Required action: Transcribe exactly the lines that begin the material and continue through the line containing "This screenshot has height=549, width=1148.". Leave out whatever follows.
───── Given information ─────
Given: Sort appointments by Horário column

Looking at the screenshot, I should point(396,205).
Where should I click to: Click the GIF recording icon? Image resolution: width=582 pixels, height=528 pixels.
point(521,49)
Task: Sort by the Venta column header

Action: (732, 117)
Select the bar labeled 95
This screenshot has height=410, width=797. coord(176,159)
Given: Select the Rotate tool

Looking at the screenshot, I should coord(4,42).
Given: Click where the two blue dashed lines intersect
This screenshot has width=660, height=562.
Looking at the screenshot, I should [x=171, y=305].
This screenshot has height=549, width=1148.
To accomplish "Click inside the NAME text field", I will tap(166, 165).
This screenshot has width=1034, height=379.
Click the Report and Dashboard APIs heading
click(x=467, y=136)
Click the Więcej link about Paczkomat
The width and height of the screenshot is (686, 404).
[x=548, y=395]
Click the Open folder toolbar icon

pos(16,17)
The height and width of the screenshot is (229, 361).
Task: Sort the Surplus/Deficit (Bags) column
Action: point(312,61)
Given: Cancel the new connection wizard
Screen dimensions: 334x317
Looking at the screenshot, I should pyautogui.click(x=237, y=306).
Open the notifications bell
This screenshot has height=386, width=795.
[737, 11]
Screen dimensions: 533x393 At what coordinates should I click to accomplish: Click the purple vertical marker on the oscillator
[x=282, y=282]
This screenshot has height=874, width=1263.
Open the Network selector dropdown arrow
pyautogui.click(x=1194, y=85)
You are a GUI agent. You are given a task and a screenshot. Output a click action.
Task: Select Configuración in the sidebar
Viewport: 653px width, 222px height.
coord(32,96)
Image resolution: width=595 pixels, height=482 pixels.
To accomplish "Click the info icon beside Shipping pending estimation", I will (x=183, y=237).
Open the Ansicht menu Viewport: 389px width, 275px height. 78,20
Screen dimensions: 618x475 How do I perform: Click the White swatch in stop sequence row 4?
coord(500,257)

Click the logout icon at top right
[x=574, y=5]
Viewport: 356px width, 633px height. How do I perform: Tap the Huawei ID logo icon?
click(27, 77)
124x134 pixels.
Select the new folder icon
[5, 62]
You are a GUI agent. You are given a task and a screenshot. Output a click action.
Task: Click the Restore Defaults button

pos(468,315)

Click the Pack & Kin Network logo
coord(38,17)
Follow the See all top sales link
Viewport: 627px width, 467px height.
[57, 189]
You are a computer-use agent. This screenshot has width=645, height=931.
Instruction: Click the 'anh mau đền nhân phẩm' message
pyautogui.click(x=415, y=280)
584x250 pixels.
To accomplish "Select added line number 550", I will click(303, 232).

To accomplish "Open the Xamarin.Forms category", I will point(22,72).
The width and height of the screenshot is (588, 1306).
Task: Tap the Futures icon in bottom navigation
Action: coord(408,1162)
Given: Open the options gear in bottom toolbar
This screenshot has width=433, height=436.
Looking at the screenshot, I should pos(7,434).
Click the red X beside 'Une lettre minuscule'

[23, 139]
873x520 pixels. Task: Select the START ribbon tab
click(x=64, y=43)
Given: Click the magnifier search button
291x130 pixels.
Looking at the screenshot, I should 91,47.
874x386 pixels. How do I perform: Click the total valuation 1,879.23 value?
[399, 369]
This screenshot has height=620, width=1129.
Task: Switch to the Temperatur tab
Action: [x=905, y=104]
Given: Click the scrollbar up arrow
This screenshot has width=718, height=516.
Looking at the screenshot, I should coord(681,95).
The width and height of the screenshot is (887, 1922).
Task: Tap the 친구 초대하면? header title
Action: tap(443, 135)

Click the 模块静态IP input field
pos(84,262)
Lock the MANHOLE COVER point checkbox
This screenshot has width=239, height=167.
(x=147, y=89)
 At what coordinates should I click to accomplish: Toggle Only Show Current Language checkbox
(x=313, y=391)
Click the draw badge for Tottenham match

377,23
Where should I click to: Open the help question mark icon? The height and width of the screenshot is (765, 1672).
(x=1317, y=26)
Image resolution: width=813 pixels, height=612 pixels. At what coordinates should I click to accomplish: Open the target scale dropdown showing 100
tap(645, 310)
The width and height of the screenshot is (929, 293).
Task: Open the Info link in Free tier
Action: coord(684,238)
─────
Answer space:
Given: Sort appointments by Horário column

Looking at the screenshot, I should point(396,205).
Where should I click to: Click the GIF recording icon? Image resolution: width=582 pixels, height=528 pixels.
point(521,49)
Task: Sort by the Venta column header

Action: (732, 117)
Select the bar labeled 95
This screenshot has height=410, width=797. coord(176,159)
Given: Select the Rotate tool

Looking at the screenshot, I should coord(4,42).
Given: Click where the two blue dashed lines intersect
This screenshot has width=660, height=562.
Looking at the screenshot, I should [x=171, y=305].
This screenshot has height=549, width=1148.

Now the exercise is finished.